There were darker sides to this shiny new brand of baseball. It wasn’t cheap; fans would be asked to pay more for tickets. Ensuring roster stability meant allowing teams to reserve five players per season, preventing them from jumping to new teams. Literally and figuratively, players in their prime would gradually lose their free agent status as the reserve list degenerated into the reserve clause. Sunday games were banned to better ensure public morality.

Hulbert didn’t originate all of these ideas, but he implemented them vigorously. When four star players on the Louisville Grays were caught throwing games in 1877, Hulbert banned them for life. When the New York and Philadelphia teams once again failed to honor their scheduled western road trips in 1876, Hulbert kicked them out of the NL.  New York and Philly would not have NL franchises again until 1884. Hulbert wouldn’t be alive to see it though, felled by a heart attack in 1882 at just 49.

William Hulbert made the modern game and the first Chicago baseball dynasty

Not everything Hulbert tried succeeded: the bans on alcohol at games and baseball on Sunday would disappear thanks to competition from yet another upstart league called the American Association. Gambling would continue to plague the game for some time.
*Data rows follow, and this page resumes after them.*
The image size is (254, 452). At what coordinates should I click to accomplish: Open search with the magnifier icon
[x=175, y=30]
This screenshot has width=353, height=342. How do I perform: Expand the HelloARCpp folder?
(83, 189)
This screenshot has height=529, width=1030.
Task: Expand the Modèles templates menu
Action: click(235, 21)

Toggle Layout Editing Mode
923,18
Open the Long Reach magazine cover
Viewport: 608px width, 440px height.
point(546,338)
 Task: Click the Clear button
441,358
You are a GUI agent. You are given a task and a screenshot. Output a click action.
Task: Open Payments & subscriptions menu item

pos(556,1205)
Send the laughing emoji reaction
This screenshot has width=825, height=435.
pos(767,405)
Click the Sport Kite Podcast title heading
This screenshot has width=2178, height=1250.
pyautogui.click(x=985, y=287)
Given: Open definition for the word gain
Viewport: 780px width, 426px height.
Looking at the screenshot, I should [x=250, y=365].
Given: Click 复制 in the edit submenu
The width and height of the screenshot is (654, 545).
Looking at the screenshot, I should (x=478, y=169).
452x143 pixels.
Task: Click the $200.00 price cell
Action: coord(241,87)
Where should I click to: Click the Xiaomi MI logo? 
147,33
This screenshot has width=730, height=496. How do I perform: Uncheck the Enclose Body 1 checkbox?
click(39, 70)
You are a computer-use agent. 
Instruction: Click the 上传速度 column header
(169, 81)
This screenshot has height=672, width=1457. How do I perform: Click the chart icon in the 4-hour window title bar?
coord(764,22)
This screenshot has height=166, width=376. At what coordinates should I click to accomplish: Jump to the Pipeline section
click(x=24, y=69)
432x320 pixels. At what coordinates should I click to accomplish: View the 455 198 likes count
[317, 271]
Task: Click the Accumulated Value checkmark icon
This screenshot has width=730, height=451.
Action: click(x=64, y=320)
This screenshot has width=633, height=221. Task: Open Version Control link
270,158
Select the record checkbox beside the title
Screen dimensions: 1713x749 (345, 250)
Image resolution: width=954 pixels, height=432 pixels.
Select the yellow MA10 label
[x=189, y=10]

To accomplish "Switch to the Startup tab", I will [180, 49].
But the baseball we watch today is still very much William Hulbert’s game: Fixed schedules, minimum player salaries, relatively steady rosters still sustained by a reserve system (today commonly known as pre-arbitration), and games that aren’t cheap. Hulbert’s periodic fights with the New York and Philadelphia teams embodied Chicago’s own 19th century coming of age as it grew into one of the great U.S. cities. These battles may have also spurred the enduring rivalry between Chicago and New York teams. Cubs fans didn’t need the bitter 1969 experience to hate the Mets (although it sure helped).

And Hulbert built a winner. The White Stockings would top the league five times between 1880 and 1886, becoming the first NL dynasty. The Cubs’ next significant owner, Albert Spalding, would break them up. We’ll look at that story next.